STORED ROWS
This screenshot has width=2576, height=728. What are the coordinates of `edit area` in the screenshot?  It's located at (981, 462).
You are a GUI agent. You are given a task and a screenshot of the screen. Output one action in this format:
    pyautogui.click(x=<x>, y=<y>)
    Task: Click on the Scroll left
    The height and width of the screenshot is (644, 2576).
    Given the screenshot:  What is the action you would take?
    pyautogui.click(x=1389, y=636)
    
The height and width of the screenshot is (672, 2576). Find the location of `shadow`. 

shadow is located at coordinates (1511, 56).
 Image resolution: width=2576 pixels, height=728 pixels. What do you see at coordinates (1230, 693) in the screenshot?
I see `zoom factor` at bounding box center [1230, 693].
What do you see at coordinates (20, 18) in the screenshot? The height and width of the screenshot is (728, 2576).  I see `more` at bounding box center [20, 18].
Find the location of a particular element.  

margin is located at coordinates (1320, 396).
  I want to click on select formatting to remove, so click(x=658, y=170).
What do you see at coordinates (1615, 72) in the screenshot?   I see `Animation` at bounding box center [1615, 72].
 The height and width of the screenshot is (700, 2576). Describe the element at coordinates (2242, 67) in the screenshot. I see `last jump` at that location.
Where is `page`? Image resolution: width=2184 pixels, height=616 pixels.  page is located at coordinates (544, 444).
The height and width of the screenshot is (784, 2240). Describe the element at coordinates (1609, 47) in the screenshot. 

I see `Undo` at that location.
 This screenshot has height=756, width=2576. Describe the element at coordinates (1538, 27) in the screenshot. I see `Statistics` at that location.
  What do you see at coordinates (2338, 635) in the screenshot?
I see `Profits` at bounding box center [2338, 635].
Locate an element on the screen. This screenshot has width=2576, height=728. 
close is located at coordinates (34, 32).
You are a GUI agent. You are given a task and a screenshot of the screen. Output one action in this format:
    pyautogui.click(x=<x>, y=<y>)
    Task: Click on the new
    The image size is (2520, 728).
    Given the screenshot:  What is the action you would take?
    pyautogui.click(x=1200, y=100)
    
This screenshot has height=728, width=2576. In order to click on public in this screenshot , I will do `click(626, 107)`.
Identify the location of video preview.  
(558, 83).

DIRECTIONS
Copy out every one of the records above with each "GUI agent" changed to "GUI assistant" and nothing else altered.

EXERCISE OUTPUT
This screenshot has width=2576, height=728. What are the coordinates of `edit area` in the screenshot?  It's located at (981, 462).
You are a GUI assistant. You are given a task and a screenshot of the screen. Output one action in this format:
    pyautogui.click(x=<x>, y=<y>)
    Task: Click on the Scroll left
    The height and width of the screenshot is (644, 2576).
    Given the screenshot:  What is the action you would take?
    pyautogui.click(x=1389, y=636)
    
The height and width of the screenshot is (672, 2576). Find the location of `shadow`. 

shadow is located at coordinates (1511, 56).
 Image resolution: width=2576 pixels, height=728 pixels. What do you see at coordinates (1230, 693) in the screenshot?
I see `zoom factor` at bounding box center [1230, 693].
What do you see at coordinates (20, 18) in the screenshot? The height and width of the screenshot is (728, 2576).  I see `more` at bounding box center [20, 18].
Find the location of a particular element.  

margin is located at coordinates (1320, 396).
  I want to click on select formatting to remove, so click(x=658, y=170).
What do you see at coordinates (1615, 72) in the screenshot?   I see `Animation` at bounding box center [1615, 72].
 The height and width of the screenshot is (700, 2576). Describe the element at coordinates (2242, 67) in the screenshot. I see `last jump` at that location.
Where is `page`? Image resolution: width=2184 pixels, height=616 pixels.  page is located at coordinates (544, 444).
The height and width of the screenshot is (784, 2240). Describe the element at coordinates (1609, 47) in the screenshot. 

I see `Undo` at that location.
 This screenshot has height=756, width=2576. Describe the element at coordinates (1538, 27) in the screenshot. I see `Statistics` at that location.
  What do you see at coordinates (2338, 635) in the screenshot?
I see `Profits` at bounding box center [2338, 635].
Locate an element on the screen. This screenshot has width=2576, height=728. 
close is located at coordinates (34, 32).
You are a GUI assistant. You are given a task and a screenshot of the screen. Output one action in this format:
    pyautogui.click(x=<x>, y=<y>)
    Task: Click on the new
    The image size is (2520, 728).
    Given the screenshot:  What is the action you would take?
    pyautogui.click(x=1200, y=100)
    
This screenshot has height=728, width=2576. In order to click on public in this screenshot , I will do `click(626, 107)`.
Identify the location of video preview.  
(558, 83).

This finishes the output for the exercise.